Your output should consist of every record, copied exactly.

Collected data entries:
[Start of Attachment]
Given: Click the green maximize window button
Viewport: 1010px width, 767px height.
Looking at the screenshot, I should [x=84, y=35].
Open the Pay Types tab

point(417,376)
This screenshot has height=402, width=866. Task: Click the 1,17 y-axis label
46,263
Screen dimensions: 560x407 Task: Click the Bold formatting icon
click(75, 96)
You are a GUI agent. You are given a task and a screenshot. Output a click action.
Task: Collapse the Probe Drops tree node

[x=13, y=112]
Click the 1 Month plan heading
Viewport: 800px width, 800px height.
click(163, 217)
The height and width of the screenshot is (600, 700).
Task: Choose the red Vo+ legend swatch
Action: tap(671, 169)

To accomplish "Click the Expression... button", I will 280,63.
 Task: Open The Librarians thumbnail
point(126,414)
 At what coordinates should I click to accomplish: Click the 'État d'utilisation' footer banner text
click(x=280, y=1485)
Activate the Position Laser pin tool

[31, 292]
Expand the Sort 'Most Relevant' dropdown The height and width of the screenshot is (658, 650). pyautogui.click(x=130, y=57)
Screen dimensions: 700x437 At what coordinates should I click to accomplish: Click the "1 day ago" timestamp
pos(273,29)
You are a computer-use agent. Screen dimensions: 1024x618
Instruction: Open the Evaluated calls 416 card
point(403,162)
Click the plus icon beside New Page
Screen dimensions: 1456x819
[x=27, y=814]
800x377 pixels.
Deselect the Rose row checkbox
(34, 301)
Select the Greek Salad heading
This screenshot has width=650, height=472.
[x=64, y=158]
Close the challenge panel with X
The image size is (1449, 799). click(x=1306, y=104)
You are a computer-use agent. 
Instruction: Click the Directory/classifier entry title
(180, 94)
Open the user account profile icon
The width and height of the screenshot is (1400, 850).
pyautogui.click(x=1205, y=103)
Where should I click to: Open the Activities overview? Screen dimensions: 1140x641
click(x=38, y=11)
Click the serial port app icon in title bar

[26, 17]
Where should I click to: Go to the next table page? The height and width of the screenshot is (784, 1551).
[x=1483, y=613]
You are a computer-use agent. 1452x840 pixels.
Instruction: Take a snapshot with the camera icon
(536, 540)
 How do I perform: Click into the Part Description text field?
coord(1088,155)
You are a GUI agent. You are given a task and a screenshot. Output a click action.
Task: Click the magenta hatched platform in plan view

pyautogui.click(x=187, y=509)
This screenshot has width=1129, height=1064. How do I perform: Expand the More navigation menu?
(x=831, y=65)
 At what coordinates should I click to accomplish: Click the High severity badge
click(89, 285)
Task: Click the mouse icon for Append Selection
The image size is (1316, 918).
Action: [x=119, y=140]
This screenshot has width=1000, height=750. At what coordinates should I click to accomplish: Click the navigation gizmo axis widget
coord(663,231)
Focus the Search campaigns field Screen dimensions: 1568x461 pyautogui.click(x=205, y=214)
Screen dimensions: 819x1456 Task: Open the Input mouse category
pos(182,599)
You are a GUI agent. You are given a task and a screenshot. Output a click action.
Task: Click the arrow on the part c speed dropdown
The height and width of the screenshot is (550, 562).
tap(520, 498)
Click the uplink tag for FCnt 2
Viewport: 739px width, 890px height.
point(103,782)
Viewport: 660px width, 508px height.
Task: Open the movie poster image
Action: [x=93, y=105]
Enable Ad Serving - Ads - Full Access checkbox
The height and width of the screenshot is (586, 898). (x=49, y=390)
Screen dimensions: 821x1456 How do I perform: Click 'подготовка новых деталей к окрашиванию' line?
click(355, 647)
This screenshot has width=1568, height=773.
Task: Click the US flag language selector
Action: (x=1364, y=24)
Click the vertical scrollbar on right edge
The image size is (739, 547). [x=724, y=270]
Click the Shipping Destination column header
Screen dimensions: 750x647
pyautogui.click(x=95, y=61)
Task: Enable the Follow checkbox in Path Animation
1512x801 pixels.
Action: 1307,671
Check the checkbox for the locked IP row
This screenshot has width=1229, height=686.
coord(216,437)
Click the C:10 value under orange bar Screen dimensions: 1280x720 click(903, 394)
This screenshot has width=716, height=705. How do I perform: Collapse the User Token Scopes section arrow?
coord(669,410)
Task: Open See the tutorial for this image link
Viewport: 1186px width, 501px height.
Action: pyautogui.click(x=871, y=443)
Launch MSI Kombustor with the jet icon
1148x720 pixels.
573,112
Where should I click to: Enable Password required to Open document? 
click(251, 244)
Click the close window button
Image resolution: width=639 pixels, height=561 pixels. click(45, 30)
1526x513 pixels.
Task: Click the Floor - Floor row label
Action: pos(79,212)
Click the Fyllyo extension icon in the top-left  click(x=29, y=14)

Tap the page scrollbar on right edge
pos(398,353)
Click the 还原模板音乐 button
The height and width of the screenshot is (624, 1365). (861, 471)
[End of Attachment]
Result:
Given: Click the green maximize window button
Viewport: 1010px width, 767px height.
Looking at the screenshot, I should [x=84, y=35].
Open the Pay Types tab

point(417,376)
This screenshot has height=402, width=866. Task: Click the 1,17 y-axis label
46,263
Screen dimensions: 560x407 Task: Click the Bold formatting icon
click(75, 96)
You are a GUI agent. You are given a task and a screenshot. Output a click action.
Task: Collapse the Probe Drops tree node

[x=13, y=112]
Click the 1 Month plan heading
Viewport: 800px width, 800px height.
click(163, 217)
The height and width of the screenshot is (600, 700).
Task: Choose the red Vo+ legend swatch
Action: tap(671, 169)

To accomplish "Click the Expression... button", I will 280,63.
 Task: Open The Librarians thumbnail
point(126,414)
 At what coordinates should I click to accomplish: Click the 'État d'utilisation' footer banner text
click(x=280, y=1485)
Activate the Position Laser pin tool

[31, 292]
Expand the Sort 'Most Relevant' dropdown The height and width of the screenshot is (658, 650). pyautogui.click(x=130, y=57)
Screen dimensions: 700x437 At what coordinates should I click to accomplish: Click the "1 day ago" timestamp
pos(273,29)
You are a computer-use agent. Screen dimensions: 1024x618
Instruction: Open the Evaluated calls 416 card
point(403,162)
Click the plus icon beside New Page
Screen dimensions: 1456x819
[x=27, y=814]
800x377 pixels.
Deselect the Rose row checkbox
(34, 301)
Select the Greek Salad heading
This screenshot has width=650, height=472.
[x=64, y=158]
Close the challenge panel with X
The image size is (1449, 799). click(x=1306, y=104)
You are a computer-use agent. 
Instruction: Click the Directory/classifier entry title
(180, 94)
Open the user account profile icon
The width and height of the screenshot is (1400, 850).
pyautogui.click(x=1205, y=103)
Where should I click to: Open the Activities overview? Screen dimensions: 1140x641
click(x=38, y=11)
Click the serial port app icon in title bar

[26, 17]
Where should I click to: Go to the next table page? The height and width of the screenshot is (784, 1551).
[x=1483, y=613]
You are a computer-use agent. 1452x840 pixels.
Instruction: Take a snapshot with the camera icon
(536, 540)
 How do I perform: Click into the Part Description text field?
coord(1088,155)
You are a GUI agent. You are given a task and a screenshot. Output a click action.
Task: Click the magenta hatched platform in plan view

pyautogui.click(x=187, y=509)
This screenshot has width=1129, height=1064. How do I perform: Expand the More navigation menu?
(x=831, y=65)
 At what coordinates should I click to accomplish: Click the High severity badge
click(89, 285)
Task: Click the mouse icon for Append Selection
The image size is (1316, 918).
Action: [x=119, y=140]
This screenshot has width=1000, height=750. At what coordinates should I click to accomplish: Click the navigation gizmo axis widget
coord(663,231)
Focus the Search campaigns field Screen dimensions: 1568x461 pyautogui.click(x=205, y=214)
Screen dimensions: 819x1456 Task: Open the Input mouse category
pos(182,599)
You are a GUI agent. You are given a task and a screenshot. Output a click action.
Task: Click the arrow on the part c speed dropdown
The height and width of the screenshot is (550, 562).
tap(520, 498)
Click the uplink tag for FCnt 2
Viewport: 739px width, 890px height.
point(103,782)
Viewport: 660px width, 508px height.
Task: Open the movie poster image
Action: [x=93, y=105]
Enable Ad Serving - Ads - Full Access checkbox
The height and width of the screenshot is (586, 898). (x=49, y=390)
Screen dimensions: 821x1456 How do I perform: Click 'подготовка новых деталей к окрашиванию' line?
click(355, 647)
This screenshot has width=1568, height=773.
Task: Click the US flag language selector
Action: (x=1364, y=24)
Click the vertical scrollbar on right edge
The image size is (739, 547). [x=724, y=270]
Click the Shipping Destination column header
Screen dimensions: 750x647
pyautogui.click(x=95, y=61)
Task: Enable the Follow checkbox in Path Animation
1512x801 pixels.
Action: 1307,671
Check the checkbox for the locked IP row
This screenshot has width=1229, height=686.
coord(216,437)
Click the C:10 value under orange bar Screen dimensions: 1280x720 click(903, 394)
This screenshot has width=716, height=705. How do I perform: Collapse the User Token Scopes section arrow?
coord(669,410)
Task: Open See the tutorial for this image link
Viewport: 1186px width, 501px height.
Action: pyautogui.click(x=871, y=443)
Launch MSI Kombustor with the jet icon
1148x720 pixels.
573,112
Where should I click to: Enable Password required to Open document? 
click(251, 244)
Click the close window button
Image resolution: width=639 pixels, height=561 pixels. click(45, 30)
1526x513 pixels.
Task: Click the Floor - Floor row label
Action: pos(79,212)
Click the Fyllyo extension icon in the top-left  click(x=29, y=14)

Tap the page scrollbar on right edge
pos(398,353)
Click the 还原模板音乐 button
The height and width of the screenshot is (624, 1365). (861, 471)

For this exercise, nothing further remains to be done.